Il lavoratore, dipendente di una società che esegue la manutenzione di una raffineria, che si rifiuta, in più riprese, di ritirare i dispositivi di protezione individuali (Dpi), può essere legittimamente licenziato.

Lo ha deciso, con sentenza n. 18615 del 5 agosto 2013, la Corte di cassazione, che ha respinto il ricorso avanzato dal dipendente avverso la pronuncia della corte d’appello, secondo la quale il lavoratore aveva il dovere di rendere la prestazione lavorativa con le modalità e nel rispetto delle disposizioni organizzative impartite dal datore di lavoro, compreso l’obbligo di utilizzo dei DPI, ai fini della sicurezza del lavoro.

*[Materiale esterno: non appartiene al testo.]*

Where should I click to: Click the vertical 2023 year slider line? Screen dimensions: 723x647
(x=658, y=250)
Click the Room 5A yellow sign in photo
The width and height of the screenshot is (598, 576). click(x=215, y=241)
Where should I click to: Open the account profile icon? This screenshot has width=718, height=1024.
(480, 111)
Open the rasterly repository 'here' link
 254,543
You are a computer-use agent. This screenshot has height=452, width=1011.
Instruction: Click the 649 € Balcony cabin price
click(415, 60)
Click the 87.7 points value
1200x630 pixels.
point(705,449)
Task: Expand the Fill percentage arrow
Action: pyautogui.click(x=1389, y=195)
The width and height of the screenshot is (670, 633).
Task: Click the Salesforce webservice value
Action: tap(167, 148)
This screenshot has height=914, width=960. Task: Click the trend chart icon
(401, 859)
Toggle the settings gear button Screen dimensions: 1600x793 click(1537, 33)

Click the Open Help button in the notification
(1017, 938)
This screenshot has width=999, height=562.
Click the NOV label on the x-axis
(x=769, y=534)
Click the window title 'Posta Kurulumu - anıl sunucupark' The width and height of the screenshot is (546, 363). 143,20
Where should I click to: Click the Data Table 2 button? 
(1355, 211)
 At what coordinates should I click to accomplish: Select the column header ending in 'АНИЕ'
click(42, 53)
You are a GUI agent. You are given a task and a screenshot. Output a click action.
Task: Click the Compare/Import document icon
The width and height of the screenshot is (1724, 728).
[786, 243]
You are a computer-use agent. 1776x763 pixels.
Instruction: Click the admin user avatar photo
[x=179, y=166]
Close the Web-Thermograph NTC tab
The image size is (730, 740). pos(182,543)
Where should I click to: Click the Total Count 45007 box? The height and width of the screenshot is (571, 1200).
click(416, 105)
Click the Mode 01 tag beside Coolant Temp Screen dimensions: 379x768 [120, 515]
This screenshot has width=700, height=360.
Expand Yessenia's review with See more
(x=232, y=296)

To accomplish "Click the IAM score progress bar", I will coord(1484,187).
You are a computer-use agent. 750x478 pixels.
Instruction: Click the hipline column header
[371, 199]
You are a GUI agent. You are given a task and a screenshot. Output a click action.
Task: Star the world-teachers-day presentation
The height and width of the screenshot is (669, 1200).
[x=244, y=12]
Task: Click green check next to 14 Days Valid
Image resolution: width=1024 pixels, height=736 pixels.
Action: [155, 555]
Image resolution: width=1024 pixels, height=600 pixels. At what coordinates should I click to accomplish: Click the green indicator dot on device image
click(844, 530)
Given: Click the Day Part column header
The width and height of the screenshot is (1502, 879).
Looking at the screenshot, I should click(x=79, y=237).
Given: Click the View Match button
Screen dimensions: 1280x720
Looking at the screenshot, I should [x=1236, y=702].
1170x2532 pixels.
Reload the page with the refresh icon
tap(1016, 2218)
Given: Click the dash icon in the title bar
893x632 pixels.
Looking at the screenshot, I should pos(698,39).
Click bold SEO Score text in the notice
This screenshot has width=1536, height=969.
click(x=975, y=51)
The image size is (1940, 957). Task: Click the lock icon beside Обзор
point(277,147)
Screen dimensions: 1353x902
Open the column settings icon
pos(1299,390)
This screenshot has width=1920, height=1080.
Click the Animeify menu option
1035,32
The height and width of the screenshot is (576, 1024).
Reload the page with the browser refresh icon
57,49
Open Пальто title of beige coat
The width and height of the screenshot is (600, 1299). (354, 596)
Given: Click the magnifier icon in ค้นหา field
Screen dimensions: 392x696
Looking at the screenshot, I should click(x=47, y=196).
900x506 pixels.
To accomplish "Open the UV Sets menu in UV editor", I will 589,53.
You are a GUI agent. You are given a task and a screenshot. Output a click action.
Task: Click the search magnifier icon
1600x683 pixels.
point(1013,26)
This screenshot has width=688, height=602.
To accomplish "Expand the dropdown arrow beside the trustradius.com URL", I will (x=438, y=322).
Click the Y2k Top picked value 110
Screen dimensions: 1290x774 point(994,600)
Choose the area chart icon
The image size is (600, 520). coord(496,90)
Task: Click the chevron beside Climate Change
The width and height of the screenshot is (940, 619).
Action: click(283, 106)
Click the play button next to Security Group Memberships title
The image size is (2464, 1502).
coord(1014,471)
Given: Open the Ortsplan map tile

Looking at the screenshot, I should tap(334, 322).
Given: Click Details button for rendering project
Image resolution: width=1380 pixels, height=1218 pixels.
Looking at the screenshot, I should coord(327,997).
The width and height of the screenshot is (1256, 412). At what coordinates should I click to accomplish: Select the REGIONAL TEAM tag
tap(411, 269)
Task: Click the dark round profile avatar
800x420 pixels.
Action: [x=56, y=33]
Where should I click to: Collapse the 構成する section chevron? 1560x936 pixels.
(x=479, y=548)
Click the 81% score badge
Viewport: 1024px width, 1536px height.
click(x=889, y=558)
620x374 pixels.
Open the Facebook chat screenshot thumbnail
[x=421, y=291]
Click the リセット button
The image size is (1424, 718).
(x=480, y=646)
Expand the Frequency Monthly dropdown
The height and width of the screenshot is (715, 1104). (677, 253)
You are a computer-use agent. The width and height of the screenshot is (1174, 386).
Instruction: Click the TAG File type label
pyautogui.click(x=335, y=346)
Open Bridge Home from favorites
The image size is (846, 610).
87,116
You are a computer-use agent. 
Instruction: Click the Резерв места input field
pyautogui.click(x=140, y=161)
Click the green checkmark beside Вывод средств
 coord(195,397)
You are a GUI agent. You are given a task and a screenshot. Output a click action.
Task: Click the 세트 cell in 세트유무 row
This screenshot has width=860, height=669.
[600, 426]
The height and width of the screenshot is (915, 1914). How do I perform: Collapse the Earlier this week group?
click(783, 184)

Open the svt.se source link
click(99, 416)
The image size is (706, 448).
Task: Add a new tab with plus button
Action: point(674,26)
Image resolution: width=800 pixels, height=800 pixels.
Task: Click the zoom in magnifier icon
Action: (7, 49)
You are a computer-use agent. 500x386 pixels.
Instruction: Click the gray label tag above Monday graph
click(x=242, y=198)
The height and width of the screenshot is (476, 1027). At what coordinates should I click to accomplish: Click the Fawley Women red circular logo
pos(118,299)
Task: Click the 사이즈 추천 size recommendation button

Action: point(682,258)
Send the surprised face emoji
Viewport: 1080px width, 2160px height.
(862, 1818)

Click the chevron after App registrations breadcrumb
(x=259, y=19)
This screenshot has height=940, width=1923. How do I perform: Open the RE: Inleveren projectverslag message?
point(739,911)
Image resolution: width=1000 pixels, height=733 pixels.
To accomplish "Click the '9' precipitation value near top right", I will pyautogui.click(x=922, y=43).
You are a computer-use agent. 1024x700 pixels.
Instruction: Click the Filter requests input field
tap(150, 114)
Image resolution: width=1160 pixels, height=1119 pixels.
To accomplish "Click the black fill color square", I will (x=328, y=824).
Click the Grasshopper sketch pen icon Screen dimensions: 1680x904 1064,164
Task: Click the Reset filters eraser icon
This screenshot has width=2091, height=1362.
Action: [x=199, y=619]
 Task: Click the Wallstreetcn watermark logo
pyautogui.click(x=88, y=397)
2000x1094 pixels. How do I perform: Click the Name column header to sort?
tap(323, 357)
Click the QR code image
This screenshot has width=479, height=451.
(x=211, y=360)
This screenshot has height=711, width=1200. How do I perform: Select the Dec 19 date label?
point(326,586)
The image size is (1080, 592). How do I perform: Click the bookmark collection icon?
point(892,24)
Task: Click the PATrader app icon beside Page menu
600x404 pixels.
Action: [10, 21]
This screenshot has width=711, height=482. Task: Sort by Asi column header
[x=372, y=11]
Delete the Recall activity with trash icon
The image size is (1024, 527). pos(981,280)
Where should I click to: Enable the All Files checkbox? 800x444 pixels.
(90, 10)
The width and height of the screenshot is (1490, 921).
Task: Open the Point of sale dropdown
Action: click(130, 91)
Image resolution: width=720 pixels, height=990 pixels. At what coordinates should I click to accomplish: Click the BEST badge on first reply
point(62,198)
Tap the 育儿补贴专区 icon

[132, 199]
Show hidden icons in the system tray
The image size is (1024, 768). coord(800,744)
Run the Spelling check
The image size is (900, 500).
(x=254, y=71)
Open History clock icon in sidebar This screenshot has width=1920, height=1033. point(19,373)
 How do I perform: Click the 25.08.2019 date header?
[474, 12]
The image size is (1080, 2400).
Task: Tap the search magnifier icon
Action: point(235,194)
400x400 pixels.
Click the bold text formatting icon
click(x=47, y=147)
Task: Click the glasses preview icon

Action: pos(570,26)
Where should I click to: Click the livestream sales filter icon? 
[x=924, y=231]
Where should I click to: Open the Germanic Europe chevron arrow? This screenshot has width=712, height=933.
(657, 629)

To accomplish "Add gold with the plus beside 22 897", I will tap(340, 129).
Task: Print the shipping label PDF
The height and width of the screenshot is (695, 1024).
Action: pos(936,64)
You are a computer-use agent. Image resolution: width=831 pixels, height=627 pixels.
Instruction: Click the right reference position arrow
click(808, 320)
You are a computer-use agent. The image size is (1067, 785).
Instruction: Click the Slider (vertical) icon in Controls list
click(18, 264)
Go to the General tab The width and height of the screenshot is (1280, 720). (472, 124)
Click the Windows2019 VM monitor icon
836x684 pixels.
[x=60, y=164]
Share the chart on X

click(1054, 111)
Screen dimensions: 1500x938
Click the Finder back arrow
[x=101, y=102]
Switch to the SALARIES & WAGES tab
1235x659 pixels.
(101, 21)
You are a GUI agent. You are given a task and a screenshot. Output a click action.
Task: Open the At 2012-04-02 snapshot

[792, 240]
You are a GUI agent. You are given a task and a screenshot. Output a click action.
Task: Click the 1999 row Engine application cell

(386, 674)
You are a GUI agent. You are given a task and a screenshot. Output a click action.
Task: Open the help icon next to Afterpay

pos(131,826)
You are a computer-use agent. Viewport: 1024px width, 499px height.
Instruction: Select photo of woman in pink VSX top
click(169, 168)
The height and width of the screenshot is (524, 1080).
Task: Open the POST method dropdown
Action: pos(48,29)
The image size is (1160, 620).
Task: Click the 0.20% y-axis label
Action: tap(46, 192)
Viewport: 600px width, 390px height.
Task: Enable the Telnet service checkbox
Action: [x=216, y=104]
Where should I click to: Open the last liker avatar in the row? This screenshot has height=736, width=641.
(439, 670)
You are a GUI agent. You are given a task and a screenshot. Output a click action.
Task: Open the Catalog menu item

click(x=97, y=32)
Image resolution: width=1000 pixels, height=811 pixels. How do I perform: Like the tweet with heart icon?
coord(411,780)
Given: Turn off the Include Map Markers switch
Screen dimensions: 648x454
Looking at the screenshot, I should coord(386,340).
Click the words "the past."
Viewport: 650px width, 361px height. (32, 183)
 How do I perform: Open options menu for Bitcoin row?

I giudici del lavoro – confermando l’assunto della corte territoriale – hanno osservato che rientra nei poteri del datore di lavoro inibire la prestazione lavorativa al dipendente, qualora la stessa non avvenga in condizioni di sicurezza, poichè potrebbe avere risvolti pregiudizievoli per l’integrità fisica del lavoratore. Il fatto, quindi, che il subordinato, nonostante avesse preso cognizione dell’ordine di servizio che gli imponeva l’uso dei DPI, ha omesso di ritirare gli stessi, rende legittimo, da parte del datore di lavoro, impedire l’accesso del lavoratore sul luogo di lavoro; inoltre, è legittimo il provvedimento del licenziamento, a seguito del grave comportamento complessivo del lavoratore.